Exercise aim:
Write out the data below word for word, without the pictures.

Provided records:
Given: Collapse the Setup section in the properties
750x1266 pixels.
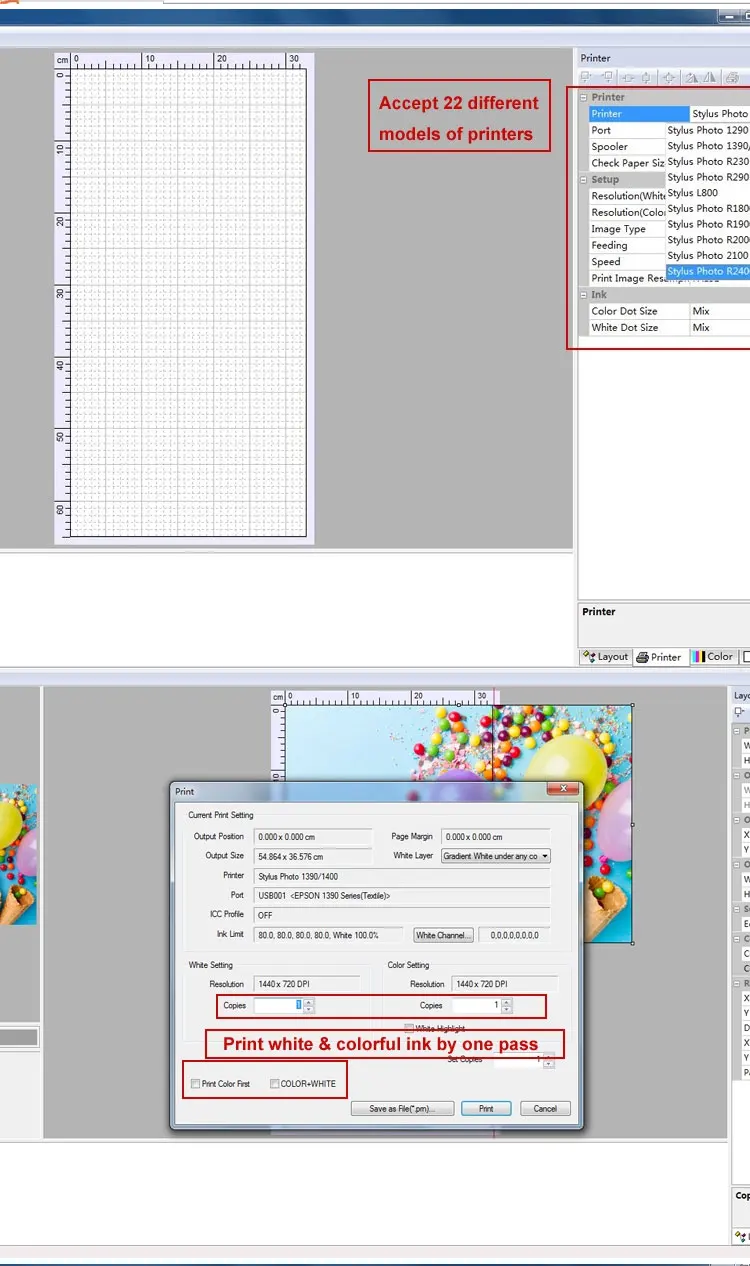Looking at the screenshot, I should tap(584, 180).
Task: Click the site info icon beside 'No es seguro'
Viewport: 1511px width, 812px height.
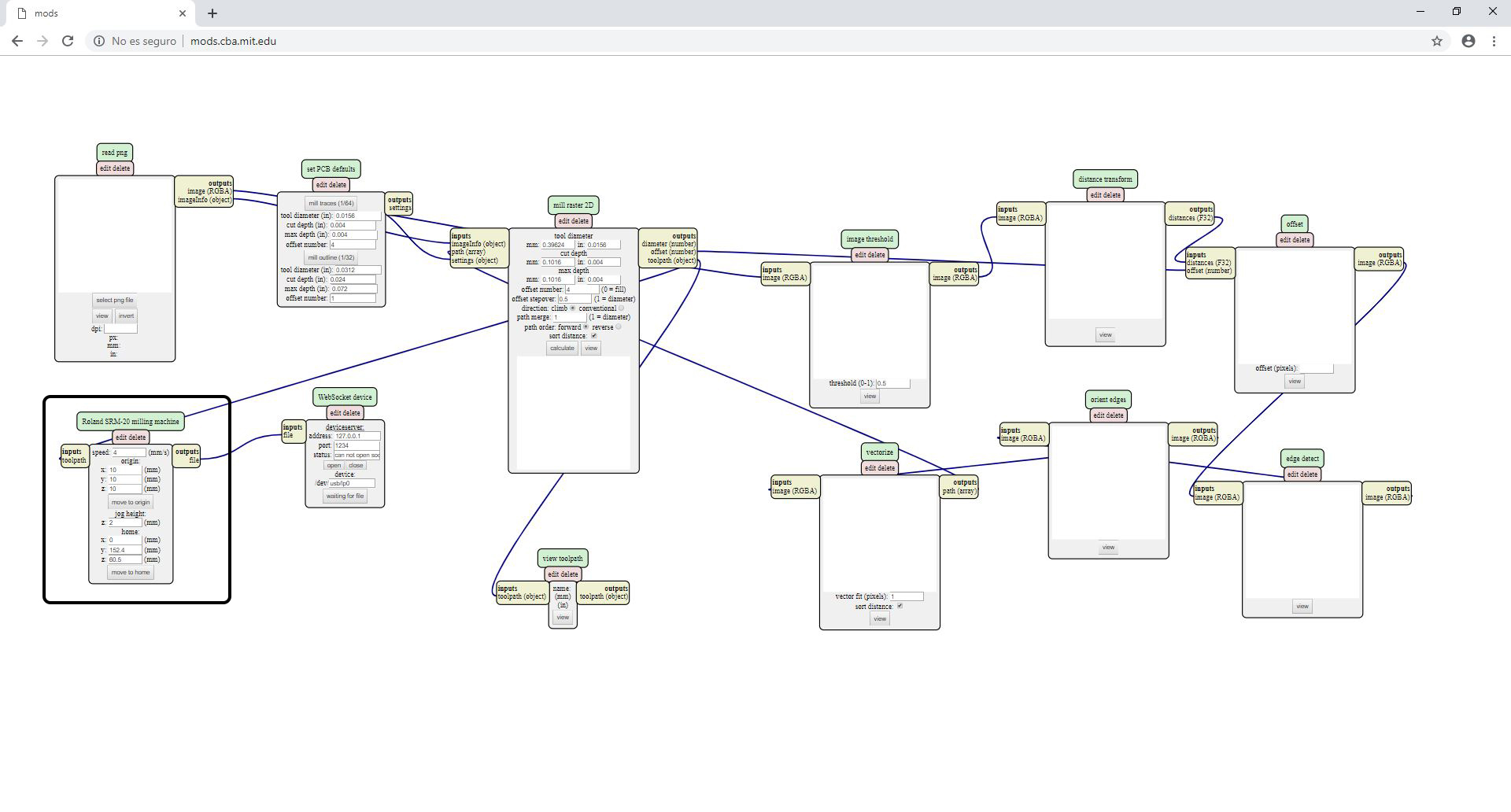Action: [99, 41]
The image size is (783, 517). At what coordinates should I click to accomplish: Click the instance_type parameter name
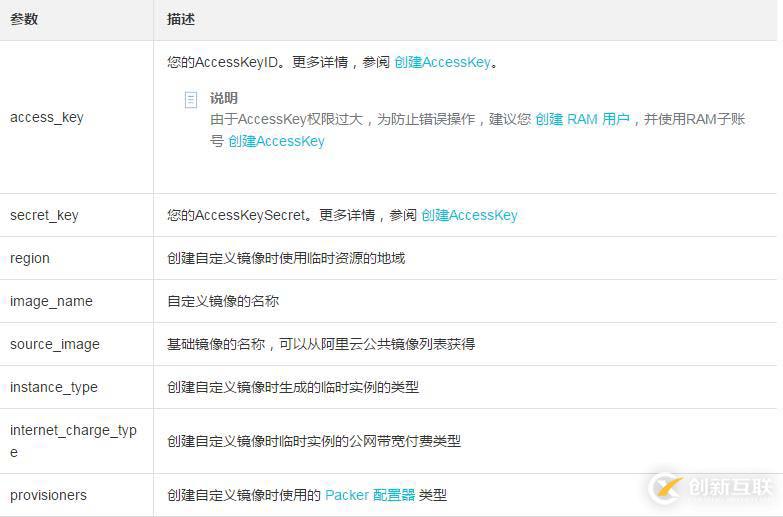54,387
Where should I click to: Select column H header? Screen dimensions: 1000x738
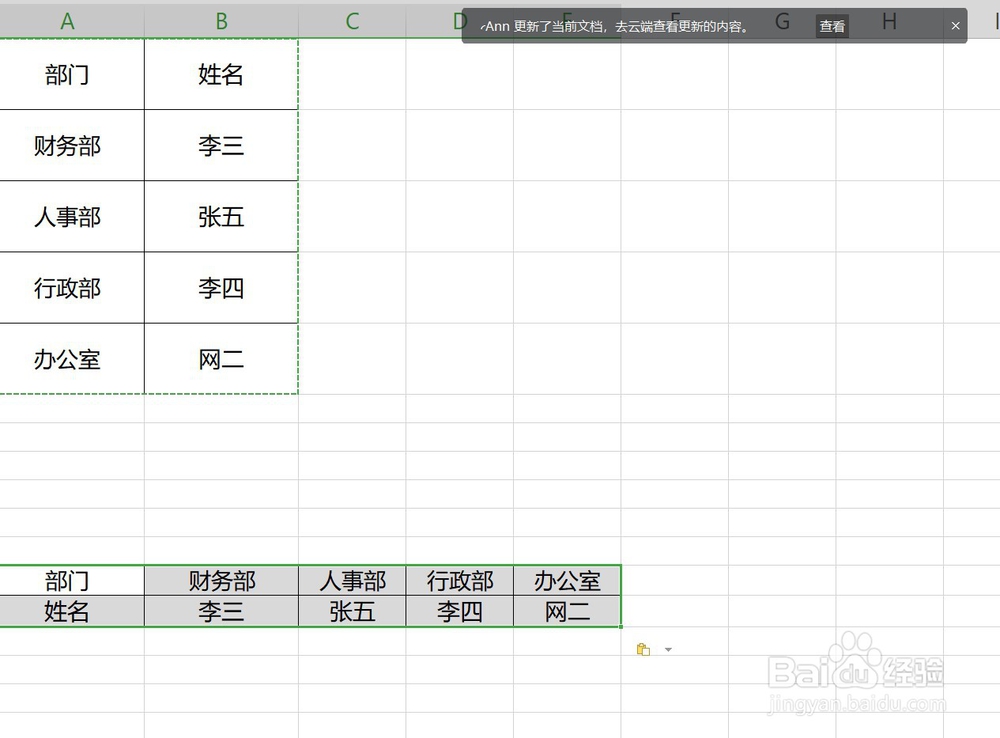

Answer to this task:
Given: Collapse the Setup section in the properties
750x1266 pixels.
Looking at the screenshot, I should tap(584, 180).
Task: Click the site info icon beside 'No es seguro'
Viewport: 1511px width, 812px height.
Action: [99, 41]
The image size is (783, 517). At what coordinates should I click to accomplish: Click the instance_type parameter name
54,387
Where should I click to: Select column H header? Screen dimensions: 1000x738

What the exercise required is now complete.